Totenkindly’s review published on Letterboxd :
There are a few plot points in "The Place Beyond the Pines" that left me wondering where on earth this movie was going. At least in the end, there ended up being a little more apparent method to the madness, but the lack of narrative focus is easily the movie's biggest weakness. While the opening and resolution do end up being connected, there is a large amount of time spent on plotlines that don't really reach closure or have much payoff although I suspect they were intended to be more meaningful.
Fortunately, the film is stocked with notable actors who are able to hold attention even in this wandering plot (Gosling, Cooper, DeHaan, Cohen, Mendelsohn, Byrne, Ali, Greenwood, Liotta, Yulin, etc.) In fact, there's a bit of foreshadowing here, with Ali putting in a small but solid performance as a father figure to a boy without a dad... an archetype he would reprise a few years later with far more public acclaim, in another movie that possesses three acts. The cinematography is decent (such as the opening tracking shot through the carnival, full of glowing lights of various colors) and later the landscapes, whether wide open fields or the deep brooding forest where danger always seems to lurk (or maybe brought there after lurking within the hearts of men).
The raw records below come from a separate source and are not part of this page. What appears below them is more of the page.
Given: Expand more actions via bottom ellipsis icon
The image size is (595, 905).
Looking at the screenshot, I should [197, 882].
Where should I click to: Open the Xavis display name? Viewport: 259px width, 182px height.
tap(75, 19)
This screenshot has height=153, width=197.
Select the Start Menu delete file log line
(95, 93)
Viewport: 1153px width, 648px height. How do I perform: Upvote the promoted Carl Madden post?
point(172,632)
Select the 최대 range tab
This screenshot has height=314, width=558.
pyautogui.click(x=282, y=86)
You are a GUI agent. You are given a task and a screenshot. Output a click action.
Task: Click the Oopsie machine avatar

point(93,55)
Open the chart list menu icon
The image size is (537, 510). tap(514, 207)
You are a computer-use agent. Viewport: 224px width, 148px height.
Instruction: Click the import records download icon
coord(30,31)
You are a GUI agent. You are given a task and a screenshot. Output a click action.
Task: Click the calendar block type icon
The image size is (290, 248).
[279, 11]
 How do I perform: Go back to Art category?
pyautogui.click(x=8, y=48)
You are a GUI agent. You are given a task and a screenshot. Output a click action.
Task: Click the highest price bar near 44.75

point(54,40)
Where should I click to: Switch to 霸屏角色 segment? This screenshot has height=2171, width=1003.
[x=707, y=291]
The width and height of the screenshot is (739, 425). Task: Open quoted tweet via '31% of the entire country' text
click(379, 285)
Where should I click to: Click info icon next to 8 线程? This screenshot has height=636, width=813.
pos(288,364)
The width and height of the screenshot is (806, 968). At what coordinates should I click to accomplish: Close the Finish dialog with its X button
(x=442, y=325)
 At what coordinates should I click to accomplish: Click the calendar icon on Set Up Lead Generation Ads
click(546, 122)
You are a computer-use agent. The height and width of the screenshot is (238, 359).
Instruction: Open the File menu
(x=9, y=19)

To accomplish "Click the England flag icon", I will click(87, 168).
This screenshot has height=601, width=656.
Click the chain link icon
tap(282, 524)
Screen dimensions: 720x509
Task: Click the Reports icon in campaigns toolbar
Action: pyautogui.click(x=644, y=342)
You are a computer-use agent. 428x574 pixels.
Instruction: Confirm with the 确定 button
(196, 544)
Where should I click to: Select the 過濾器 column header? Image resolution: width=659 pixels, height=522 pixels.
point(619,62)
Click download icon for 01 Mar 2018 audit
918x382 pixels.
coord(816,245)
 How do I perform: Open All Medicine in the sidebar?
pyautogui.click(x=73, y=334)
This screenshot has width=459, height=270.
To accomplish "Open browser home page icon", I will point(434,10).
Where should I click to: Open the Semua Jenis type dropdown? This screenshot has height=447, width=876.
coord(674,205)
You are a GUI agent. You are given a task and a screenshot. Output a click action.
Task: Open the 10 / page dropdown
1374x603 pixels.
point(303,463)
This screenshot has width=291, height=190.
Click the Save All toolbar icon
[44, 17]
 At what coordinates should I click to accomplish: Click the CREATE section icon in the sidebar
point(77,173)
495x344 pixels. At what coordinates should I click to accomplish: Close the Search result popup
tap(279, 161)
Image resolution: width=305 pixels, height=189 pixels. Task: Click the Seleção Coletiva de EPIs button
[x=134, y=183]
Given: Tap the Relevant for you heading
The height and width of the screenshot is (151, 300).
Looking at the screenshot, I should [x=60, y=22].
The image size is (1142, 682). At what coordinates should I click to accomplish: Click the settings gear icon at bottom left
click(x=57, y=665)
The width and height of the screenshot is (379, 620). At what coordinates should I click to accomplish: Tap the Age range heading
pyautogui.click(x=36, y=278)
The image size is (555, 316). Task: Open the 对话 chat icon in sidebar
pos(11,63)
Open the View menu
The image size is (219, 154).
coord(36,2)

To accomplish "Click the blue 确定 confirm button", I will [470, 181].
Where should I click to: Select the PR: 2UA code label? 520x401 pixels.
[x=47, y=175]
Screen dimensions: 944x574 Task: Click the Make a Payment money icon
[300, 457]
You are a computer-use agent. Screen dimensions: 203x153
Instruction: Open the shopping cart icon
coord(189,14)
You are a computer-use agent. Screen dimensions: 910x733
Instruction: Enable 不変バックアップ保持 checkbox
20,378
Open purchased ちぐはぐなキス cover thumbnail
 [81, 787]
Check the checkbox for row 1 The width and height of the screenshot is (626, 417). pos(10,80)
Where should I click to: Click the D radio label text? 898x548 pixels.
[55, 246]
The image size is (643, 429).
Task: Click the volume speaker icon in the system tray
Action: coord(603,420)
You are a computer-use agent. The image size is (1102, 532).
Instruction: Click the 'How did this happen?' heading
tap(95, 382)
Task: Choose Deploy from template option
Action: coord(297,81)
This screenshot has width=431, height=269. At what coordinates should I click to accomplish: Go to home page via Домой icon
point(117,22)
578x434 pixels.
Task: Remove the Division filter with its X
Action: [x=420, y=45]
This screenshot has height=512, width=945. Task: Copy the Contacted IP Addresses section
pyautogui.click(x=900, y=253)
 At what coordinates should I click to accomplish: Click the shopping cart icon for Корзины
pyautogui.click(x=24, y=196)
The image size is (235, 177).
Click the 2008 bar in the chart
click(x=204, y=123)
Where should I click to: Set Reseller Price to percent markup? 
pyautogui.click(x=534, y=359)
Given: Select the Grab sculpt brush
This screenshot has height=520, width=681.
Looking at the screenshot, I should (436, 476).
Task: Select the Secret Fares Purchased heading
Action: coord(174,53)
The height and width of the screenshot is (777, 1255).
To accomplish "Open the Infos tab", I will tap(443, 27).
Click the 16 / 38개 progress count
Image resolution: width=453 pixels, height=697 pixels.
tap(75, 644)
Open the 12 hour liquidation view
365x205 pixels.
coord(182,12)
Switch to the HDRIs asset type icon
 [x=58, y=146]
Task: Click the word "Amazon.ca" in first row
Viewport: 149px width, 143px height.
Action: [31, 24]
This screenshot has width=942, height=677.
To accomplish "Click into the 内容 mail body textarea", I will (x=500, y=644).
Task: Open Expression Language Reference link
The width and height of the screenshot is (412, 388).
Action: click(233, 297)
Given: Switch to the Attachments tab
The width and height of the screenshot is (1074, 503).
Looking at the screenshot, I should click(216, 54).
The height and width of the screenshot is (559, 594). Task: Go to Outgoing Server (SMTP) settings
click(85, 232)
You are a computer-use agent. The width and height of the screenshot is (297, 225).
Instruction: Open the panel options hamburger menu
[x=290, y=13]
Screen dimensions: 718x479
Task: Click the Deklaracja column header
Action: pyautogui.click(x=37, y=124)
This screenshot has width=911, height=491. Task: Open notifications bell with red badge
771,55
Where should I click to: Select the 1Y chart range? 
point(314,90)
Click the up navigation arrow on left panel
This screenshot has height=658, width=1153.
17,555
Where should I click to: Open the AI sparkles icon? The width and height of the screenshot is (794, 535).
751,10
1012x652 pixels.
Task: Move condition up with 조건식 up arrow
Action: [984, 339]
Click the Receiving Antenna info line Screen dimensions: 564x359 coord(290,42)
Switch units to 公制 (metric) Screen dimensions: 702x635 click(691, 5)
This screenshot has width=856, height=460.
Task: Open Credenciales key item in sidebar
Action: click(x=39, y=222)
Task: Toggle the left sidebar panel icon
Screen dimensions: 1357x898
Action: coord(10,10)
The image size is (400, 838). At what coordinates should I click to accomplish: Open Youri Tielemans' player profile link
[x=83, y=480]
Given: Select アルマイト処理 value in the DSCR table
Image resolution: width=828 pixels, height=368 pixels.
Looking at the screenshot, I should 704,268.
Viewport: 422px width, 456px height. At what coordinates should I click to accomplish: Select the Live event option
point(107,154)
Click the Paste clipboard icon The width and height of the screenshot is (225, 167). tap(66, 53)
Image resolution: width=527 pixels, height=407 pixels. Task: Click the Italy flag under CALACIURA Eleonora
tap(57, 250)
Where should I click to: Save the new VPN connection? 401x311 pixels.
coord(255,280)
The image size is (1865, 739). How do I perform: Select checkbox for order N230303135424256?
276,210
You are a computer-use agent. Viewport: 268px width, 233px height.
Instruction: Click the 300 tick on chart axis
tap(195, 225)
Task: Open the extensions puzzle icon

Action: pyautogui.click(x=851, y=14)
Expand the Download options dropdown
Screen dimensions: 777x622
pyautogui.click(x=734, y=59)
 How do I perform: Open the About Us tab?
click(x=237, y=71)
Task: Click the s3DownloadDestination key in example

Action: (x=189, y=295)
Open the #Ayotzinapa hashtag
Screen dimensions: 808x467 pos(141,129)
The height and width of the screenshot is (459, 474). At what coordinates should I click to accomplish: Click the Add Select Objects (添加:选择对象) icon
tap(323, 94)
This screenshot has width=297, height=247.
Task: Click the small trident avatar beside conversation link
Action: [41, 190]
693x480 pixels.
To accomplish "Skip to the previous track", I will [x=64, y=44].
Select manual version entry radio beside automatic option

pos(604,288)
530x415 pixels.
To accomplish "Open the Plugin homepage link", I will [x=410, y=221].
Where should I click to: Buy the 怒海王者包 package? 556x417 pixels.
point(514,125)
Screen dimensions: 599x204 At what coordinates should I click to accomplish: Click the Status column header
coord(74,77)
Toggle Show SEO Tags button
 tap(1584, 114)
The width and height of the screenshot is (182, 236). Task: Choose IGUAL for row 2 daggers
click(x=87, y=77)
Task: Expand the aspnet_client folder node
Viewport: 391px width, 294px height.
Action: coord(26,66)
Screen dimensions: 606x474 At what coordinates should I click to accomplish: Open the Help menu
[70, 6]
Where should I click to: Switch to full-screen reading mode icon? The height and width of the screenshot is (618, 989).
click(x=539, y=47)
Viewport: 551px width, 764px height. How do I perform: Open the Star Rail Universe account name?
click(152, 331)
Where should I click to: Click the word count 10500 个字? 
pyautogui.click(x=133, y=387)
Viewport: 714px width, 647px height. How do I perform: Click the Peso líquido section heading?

But the movie can feel a bit confusing in its three acts, in terms of where it wants to go. Act I plays as a heist movie, Act II an internal affairs movie, and Act III an exploration of trying to find one's place in the world. Aside from some of the same characters appearing in each, each piece can feel like it is a movie onto itself waiting to be explored... but the focal point keeps shifting.
Overall the film is exploring the role of fathers, and how the sins of the fathers can impact their sons, although... well, aside from the most obvious bit (how patterns can cycle, and a father's absence can motivate someone as much as their presence -- the son needs something to react to), it's just not very clear exactly unique truths the movie would like to impart.